Friday, December 30, 2011


"When two divorced people get together, four people get into bed." ~Jewish proverb

It’s relatively safe to say most people will never forget their first love. Not their name. Not the place in time.

And, with the passing of time – most first loves take on an almost idyllic fantasy of what could’ve been. The bad is forgotten. The reason that love was lost fades. Only the moment of falling is captured as a snapshot in the heart and mind. Forever.

Same goes for a first marriage. Over time, the bitterness fades and all that remains is deep-rooted longing for outwardly different outcomes. The desire to never have experienced the process.

And in extreme cases the inability to let go. Move on. Forward.

Striving to become someone’s last love means learning the skill of acceptance. It’s an art only mastered by the definitely mature.

In a perfect world, all unwanted baggage would be checked at the gate of opportunity.

If you want to know where your own heart is, look where your mind goes when it wanders.

Sometimes, I wonder what actually goes through his mind when someone mentions her name.

Does it always make him draw a breath. Does it still tug somewhere deep inside.
Will anger always be a disguise for resentment and regret.

And, will he live the rest of his days in fear of provoking an old ghost.

My greatest desire is for him to save the best part of himself for someone that truly deserves it. To not lose the best years of his life stuck in the past.

Loving someone is the easy part.
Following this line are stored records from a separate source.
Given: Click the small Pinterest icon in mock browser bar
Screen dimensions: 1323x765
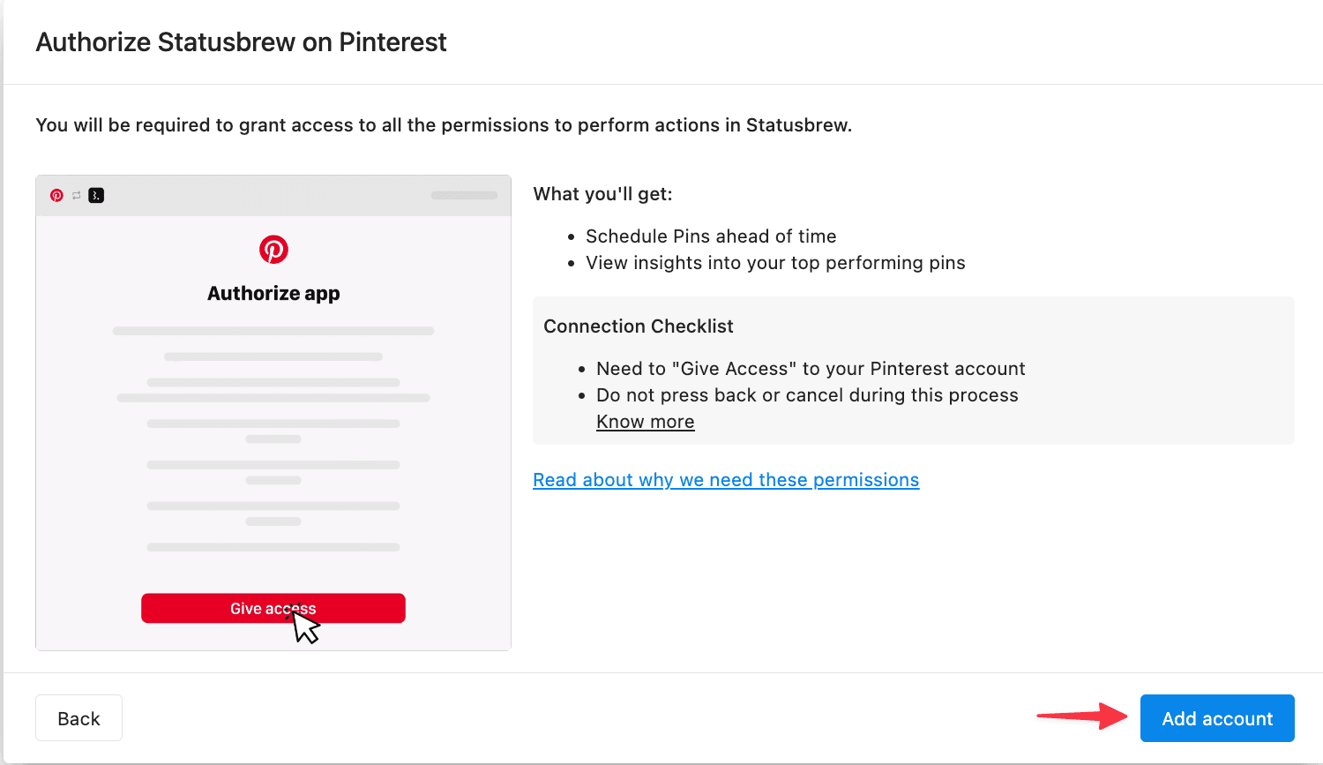Looking at the screenshot, I should click(56, 195).
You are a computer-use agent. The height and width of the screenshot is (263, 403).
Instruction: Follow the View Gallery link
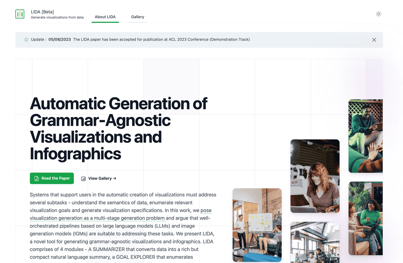click(100, 178)
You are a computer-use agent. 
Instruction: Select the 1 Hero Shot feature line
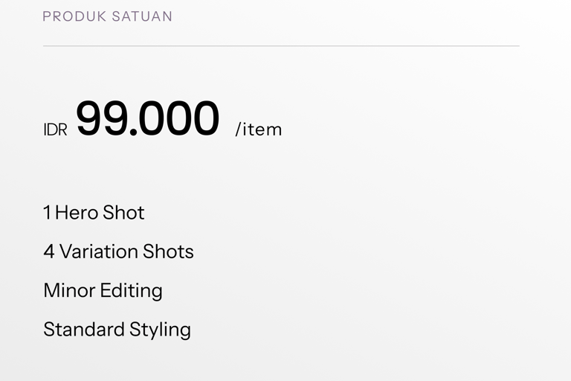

It’s figuring out what you can accept and what you cannot compromise that gets complicated.

The hard part is the act of making your new partner the priority. Above a career. Above the popular vote. Even above the demands and wants of young children.

It’s sizing up the mountain before the long climb. Taking a deep breath and a giant step. Uphill.  

Saying you’re over an old someone out loud is only a mechanism to convince yourself you’re ready. In the quiet stillness, when you’re all alone – that’s when you finally realize what becomes the truth.

Is it right to give up on your last love when it’s clear the depth of your love for them becomes not enough to see you through the differences?

When the choice to change appears unchosen.

When the gate is never reached. When baggage claim becomes the permanent destination.

Letting go of the past doesn’t make one weak. It’s the opposite. It means finally being strong enough to grasp tight to something better. Happiness.

At any given moment every one of us has the power to say this is not how our story is going to end.

Go ahead. Check your bags. It’s time to let go. 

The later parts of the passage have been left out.